1. Chery barb: Skinny over a few weeks, really noticeable for the last 3 days. She has been euthanized.
2. Black neon tetra has gill plate standing out from body. I can't catch him yet so no idea if there is something in there. There are no obvious white spots or worms hanging on. Gills are maroon/ healthy looking. 
3. Dwarf gourami has spine curvature that was not noticeable 3 days ago. He swims funny as a result. I just noticed it tonight. He has a corner he likes to hang out it and usually does this with his head up. Today I have seen him doing this with his head down. 

I have no idea what is happening with these fish. I have to believe that they are ill with something that I can treat, but I don't know what it is. I am working on getting them into a hospital tank and should have them there by tomorrow. 

Any ideas would be helpful.


----------



## emc7 (Jul 23, 2005)

Well skinny sounds like internal parasites, but I may be biased as I have been fighting tapeworms. The parasite meds also work on external parasites like gill flukes. So you might try anti-parasite tabs.

The other thing I read about recently is a "dwarf gourami" disease. Not sure what it is but something is coming in with gouramis from asia and killing other fish, too.


----------



## Obsidian (May 20, 2007)

Thanks for the information on dwarf gourami's. I looked up some information which barely gave a description and nothing about how long after acquisition one could expect this to be an issue. I will keep looking. I will also try the anti-parasite medications. I hate to go hit and miss but it seems as I have little choice at this point. I am really hoping that I can catch the fish in question but so far that has been a quest ending in favor of the fish. 
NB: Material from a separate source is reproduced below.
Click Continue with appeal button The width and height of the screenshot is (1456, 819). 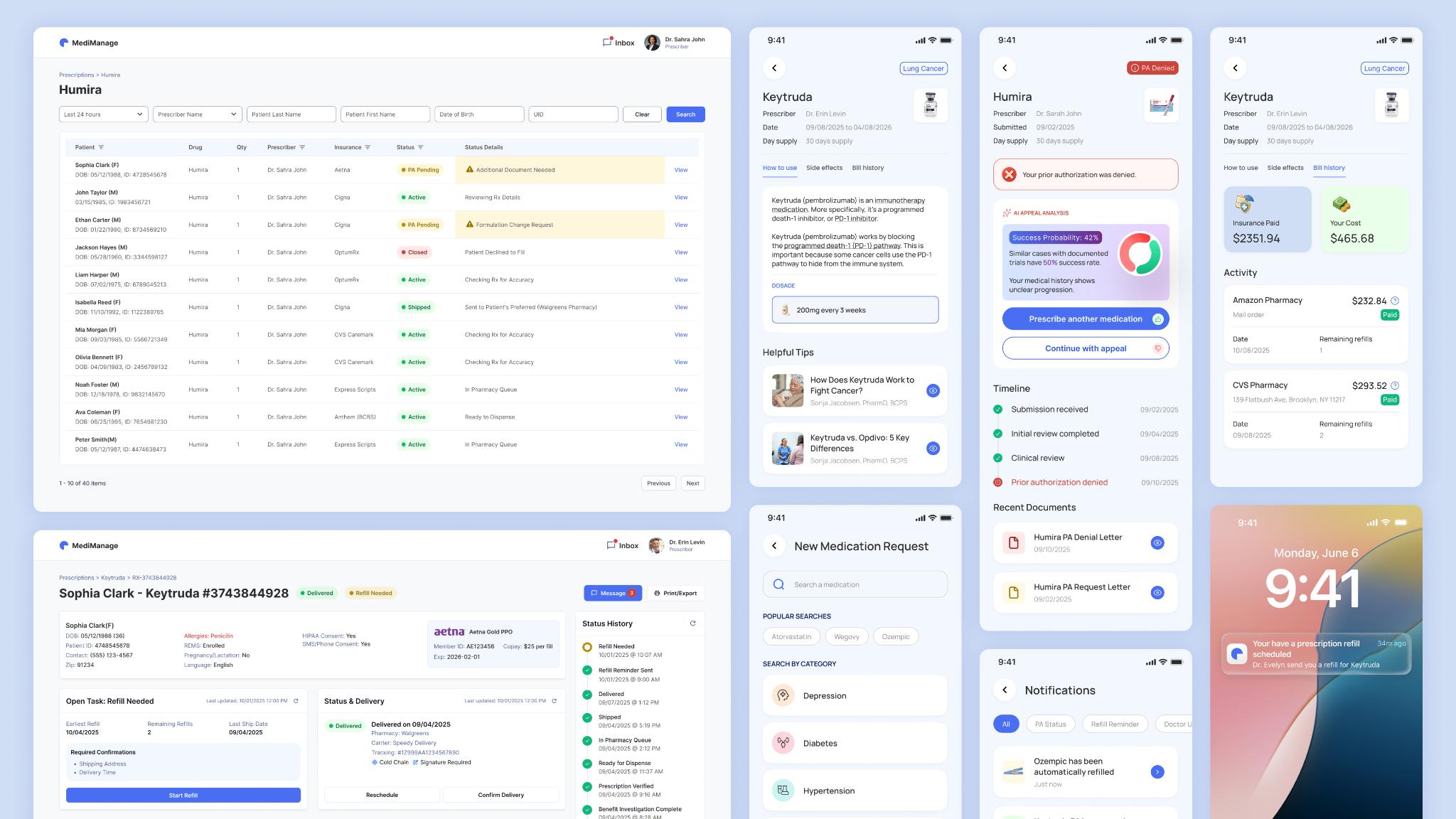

Any continued input appreciated.


----------



## emc7 (Jul 23, 2005)

The little I could find said the gourami disease could be a virus similar to the angelfish plague, if thats the case, there isn't any med you can use. The anti-parasite meds "prazi" and "metro" seem to pretty safe (don't kill your filtration, don't affect pH) so there isn't any downside to trying one or both.


----------